A novel therapeutic approach for treatment of acute intoxication by co-use of opioids and stimulants

Project Summary/Abstract
This effort addresses the urgent need for a therapeutic agent that effectively and rapidly
reverses the toxic effects caused by co-use of multiple substances. Opioid use in the context of
polysubstance use is common and further exacerbates the problem of treating acute opioid overdose; up to 60%
of overdose cases presenting for emergency treatment involve two or more substances. Alcohol is frequently also
present in patients presenting for treatment of acute drug overdose. While naloxone is an effective treatment for
respiratory depression and apnea caused by opioid overdose, there is no approved treatment for potentially life-
threatening intoxication by co-use of opioids and stimulants. The long-term goal of this program is to develop a
broad-spectrum antidote to treat acute life-threatening intoxication caused by co-use of multiple substances of
abuse, both stimulants and opioids, based on a novel class of sequestrants. Sequestrants use a novel mechanism
to treat symptoms of acute intoxication. In contrast to a receptor antagonist such as naloxone, sequestrants
rapidly and tightly bind target substances in the plasma, thereby inactivating their effects and reversing the acute
toxicity; ultimately the substances complexed with sequestrants are eliminated from the body in the urine. In
this R43 program we will synthesize and select a therapeutic compound that has broad spectrum activity against
opioids, synthetic opioids, stimulants, and their active metabolites. We will focus on substances most commonly
found in combination in patients presenting for emergency care, as these are most likely to be life-threatening:
fentanils, 6-acetylmorphine and morphine (heroin metabolites), methamphetamine, amphetamine, and cocaine.

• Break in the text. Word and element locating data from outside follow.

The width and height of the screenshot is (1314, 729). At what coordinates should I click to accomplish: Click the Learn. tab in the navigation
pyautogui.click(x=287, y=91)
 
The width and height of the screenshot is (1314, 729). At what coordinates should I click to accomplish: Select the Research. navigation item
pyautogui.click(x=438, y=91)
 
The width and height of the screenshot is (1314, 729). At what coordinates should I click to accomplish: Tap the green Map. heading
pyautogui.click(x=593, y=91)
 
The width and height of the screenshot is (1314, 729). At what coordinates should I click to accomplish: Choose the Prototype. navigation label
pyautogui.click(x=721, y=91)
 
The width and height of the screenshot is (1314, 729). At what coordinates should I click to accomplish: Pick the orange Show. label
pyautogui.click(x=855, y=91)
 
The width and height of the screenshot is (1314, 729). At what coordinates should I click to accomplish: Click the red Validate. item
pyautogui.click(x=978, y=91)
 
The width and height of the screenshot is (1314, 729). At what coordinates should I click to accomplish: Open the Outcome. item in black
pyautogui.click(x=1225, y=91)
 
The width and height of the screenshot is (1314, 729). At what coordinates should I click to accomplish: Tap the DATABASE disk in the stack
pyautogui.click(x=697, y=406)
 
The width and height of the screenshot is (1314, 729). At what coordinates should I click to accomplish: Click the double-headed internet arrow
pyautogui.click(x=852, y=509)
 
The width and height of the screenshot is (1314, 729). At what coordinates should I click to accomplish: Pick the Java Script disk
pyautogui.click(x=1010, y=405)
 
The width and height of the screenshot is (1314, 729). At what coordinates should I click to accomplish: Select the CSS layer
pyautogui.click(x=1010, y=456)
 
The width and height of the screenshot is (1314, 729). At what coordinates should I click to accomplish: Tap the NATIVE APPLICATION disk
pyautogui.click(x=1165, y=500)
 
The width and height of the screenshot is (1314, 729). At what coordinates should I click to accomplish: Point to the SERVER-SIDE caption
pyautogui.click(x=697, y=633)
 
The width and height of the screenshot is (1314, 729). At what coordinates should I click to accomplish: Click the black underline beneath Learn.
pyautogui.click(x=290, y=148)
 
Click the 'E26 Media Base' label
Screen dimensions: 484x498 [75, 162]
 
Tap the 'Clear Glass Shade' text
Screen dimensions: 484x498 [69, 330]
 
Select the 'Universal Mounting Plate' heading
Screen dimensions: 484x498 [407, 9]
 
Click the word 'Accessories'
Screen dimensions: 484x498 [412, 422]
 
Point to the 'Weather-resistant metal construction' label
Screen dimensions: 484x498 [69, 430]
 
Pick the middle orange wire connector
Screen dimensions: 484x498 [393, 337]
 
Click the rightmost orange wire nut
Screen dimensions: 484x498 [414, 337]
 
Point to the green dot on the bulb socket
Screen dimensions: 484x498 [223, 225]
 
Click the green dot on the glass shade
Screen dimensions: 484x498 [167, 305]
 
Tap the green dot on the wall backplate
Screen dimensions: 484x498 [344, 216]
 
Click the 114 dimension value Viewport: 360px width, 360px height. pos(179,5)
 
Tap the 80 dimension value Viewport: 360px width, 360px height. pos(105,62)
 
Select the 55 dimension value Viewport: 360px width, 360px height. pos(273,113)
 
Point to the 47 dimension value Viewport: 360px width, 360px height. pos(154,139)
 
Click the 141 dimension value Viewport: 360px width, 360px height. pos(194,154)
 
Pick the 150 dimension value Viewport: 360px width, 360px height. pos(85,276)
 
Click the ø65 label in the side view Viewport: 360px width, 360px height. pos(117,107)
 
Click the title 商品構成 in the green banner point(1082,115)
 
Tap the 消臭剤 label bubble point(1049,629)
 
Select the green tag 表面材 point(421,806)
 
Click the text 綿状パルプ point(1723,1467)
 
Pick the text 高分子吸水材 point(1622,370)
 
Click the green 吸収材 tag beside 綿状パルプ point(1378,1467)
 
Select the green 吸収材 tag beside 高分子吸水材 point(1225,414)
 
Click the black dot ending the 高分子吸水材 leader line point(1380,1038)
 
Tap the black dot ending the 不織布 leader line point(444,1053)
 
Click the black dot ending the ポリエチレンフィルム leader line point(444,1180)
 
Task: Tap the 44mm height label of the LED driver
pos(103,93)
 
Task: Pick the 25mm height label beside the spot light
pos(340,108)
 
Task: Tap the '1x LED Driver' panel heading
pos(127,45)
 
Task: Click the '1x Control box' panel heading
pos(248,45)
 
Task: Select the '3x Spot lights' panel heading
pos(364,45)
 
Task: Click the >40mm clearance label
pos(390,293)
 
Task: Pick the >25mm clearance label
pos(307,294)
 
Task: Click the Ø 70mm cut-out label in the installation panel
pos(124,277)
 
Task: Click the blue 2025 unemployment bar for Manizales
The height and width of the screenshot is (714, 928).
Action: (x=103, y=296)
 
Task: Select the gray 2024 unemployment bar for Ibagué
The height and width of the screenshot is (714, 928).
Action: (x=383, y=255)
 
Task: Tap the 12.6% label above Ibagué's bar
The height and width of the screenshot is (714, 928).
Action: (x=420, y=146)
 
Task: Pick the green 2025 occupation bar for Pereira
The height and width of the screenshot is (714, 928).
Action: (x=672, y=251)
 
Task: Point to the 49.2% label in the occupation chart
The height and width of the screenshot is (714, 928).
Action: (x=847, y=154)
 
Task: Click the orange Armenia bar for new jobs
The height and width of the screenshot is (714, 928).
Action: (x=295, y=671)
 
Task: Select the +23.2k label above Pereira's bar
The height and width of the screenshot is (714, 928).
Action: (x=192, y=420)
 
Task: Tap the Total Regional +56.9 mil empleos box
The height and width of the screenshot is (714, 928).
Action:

To select a potent compound with broad spectrum activity, we will undertake the following Aims: Aim 1 will
synthesize and screen candidate sequestrants to identify a compound active against multiple
substances of abuse. We will synthesize candidate sequestrants at the 1 g scale, and screen for binding affinity
and selectivity. We will evaluate three scenarios: individual substances and their active metabolites,
combinations of substances and/or active metabolites, and binding in the presence of alcohol. Expected outcome
is one lead therapeutic for treatment of intoxication with multiple substances. Aim 2 will evaluate the lead
therapeutic candidate in-vivo for both tolerability and efficacy against selected high-priority
substance of abuse combinations in a rodent model. We will quantify the efficacy and time course of the
lead compound to eliminate multiple substances from blood and into urine. We will administer intravenously
substance mixtures sufficient to cause significant intoxication. We will then administer the lead compound and
quantify plasma and urine concentration of substances. Expected outcome is a therapeutic candidate that shows
rapid clearance from blood of multiple substances and the reversal of physiological and behavioral signs of
toxicity. We anticipate that successful completion of Aims 1 and 2 will yield a therapeutic candidate ready for
further dose ranging studies in rodent and canine.